◆ BRIEF ◆
Put every line of the material below into a numbered list, skipping blank lines. Leave the pictures out of your answer.

◆ DATA TO USE ◆
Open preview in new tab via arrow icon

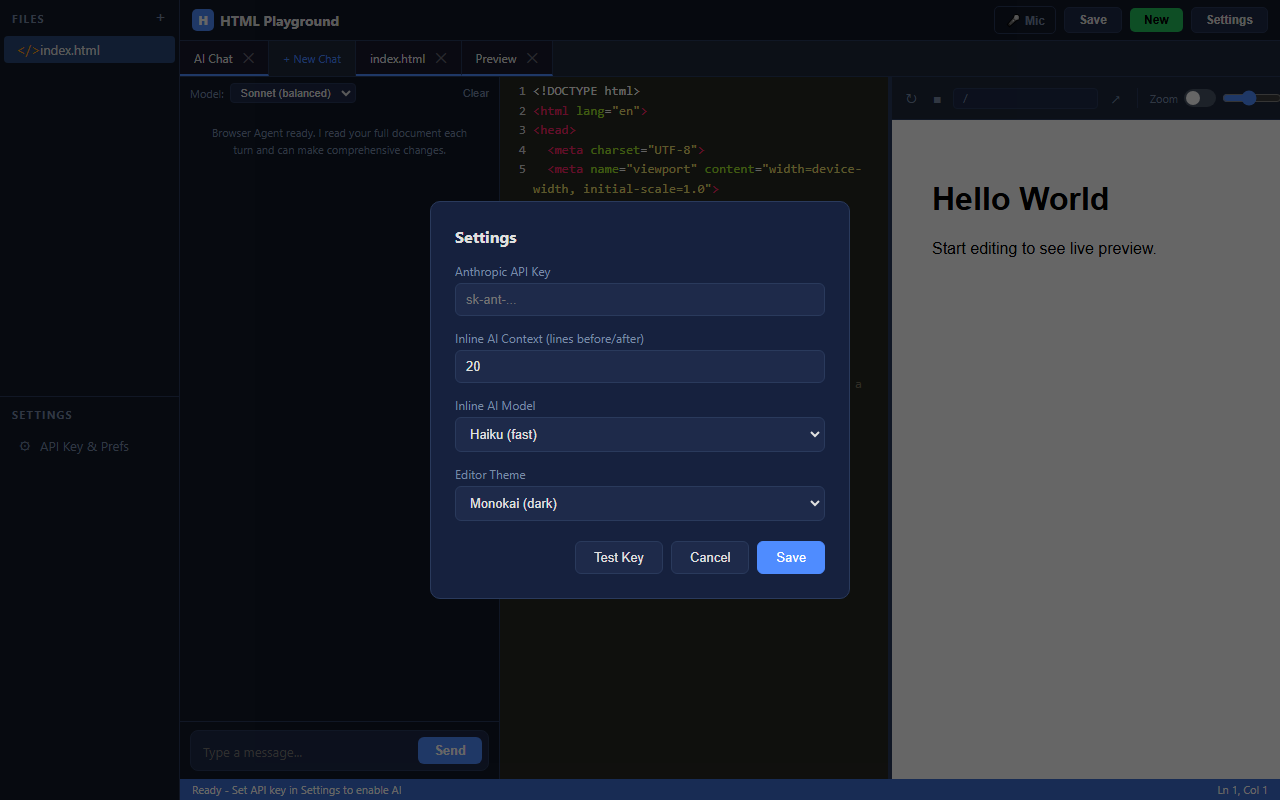[1116, 99]
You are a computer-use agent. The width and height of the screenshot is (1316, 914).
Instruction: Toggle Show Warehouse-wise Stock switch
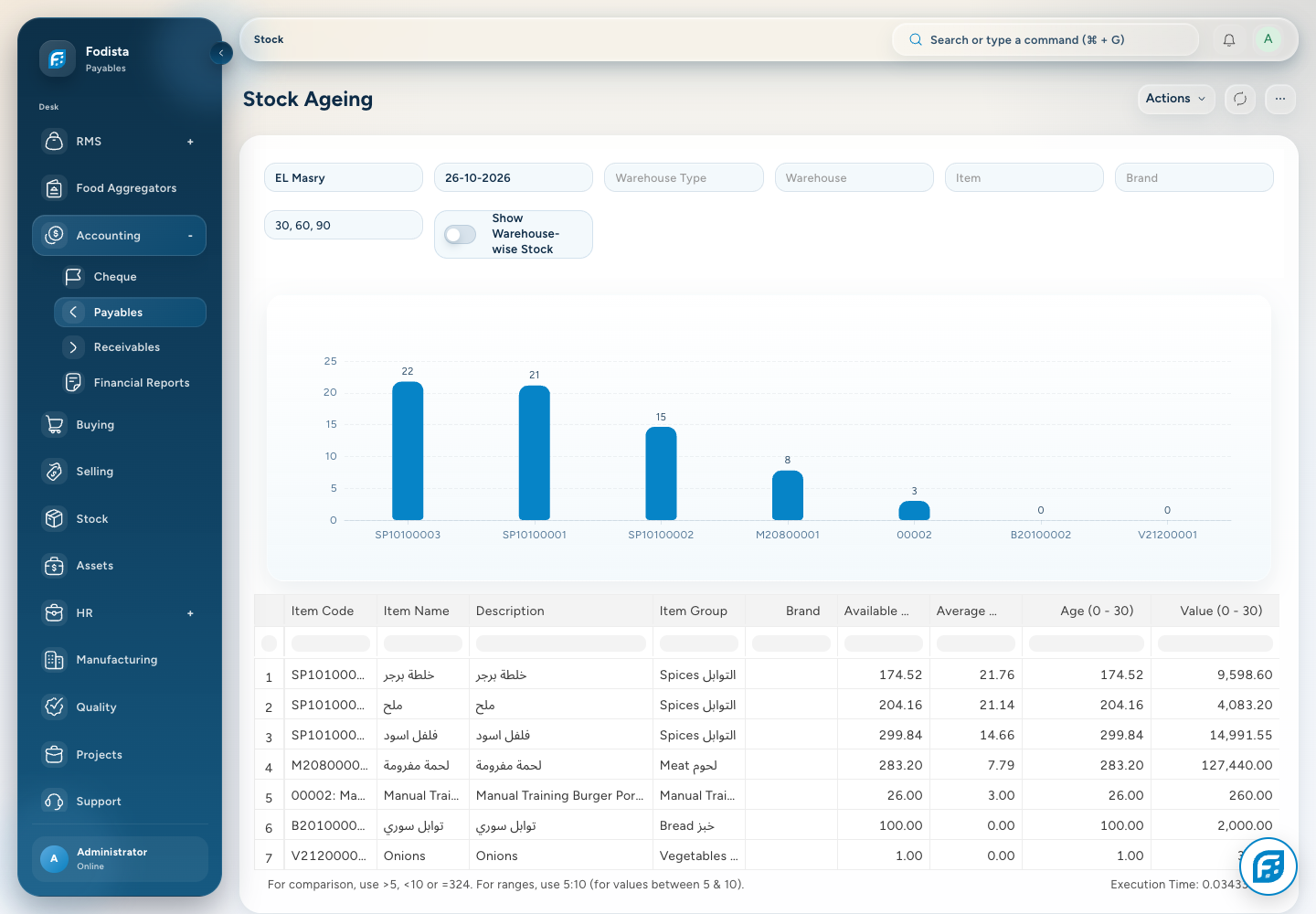[x=461, y=235]
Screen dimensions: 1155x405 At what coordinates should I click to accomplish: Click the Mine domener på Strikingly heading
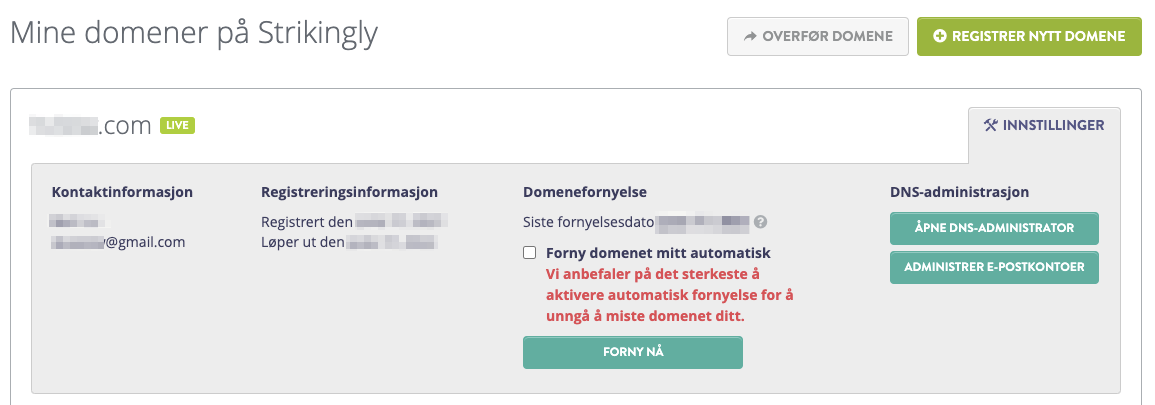point(194,34)
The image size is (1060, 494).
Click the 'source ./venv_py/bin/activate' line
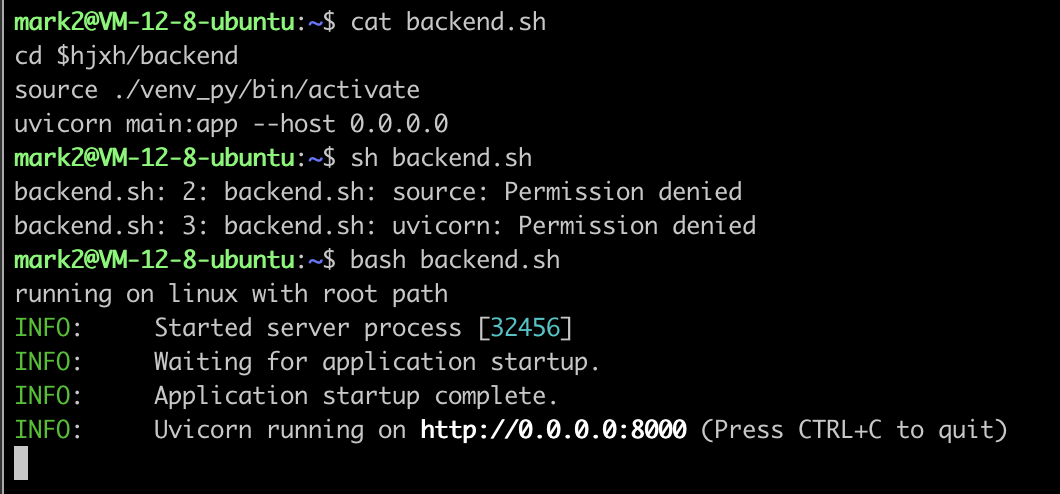(217, 91)
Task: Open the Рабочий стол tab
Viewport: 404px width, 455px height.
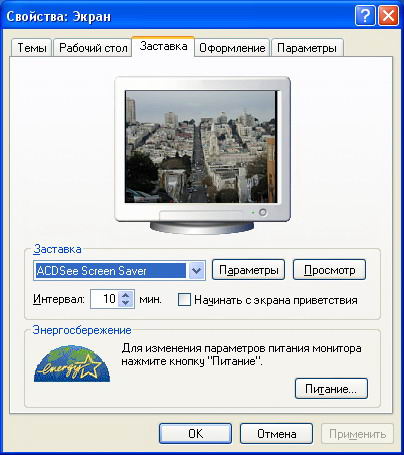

◆ TASK ANSWER ◆
1. Open preview in new tab via arrow icon
2. [1116, 99]
3. You are a computer-use agent. The width and height of the screenshot is (1316, 914).
4. Instruction: Toggle Show Warehouse-wise Stock switch
5. [x=461, y=235]
6. Screen dimensions: 1155x405 At what coordinates should I click to accomplish: Click the Mine domener på Strikingly heading
7. point(194,34)
8. The image size is (1060, 494).
9. Click the 'source ./venv_py/bin/activate' line
10. (217, 91)
11. Task: Open the Рабочий стол tab
12. Viewport: 404px width, 455px height.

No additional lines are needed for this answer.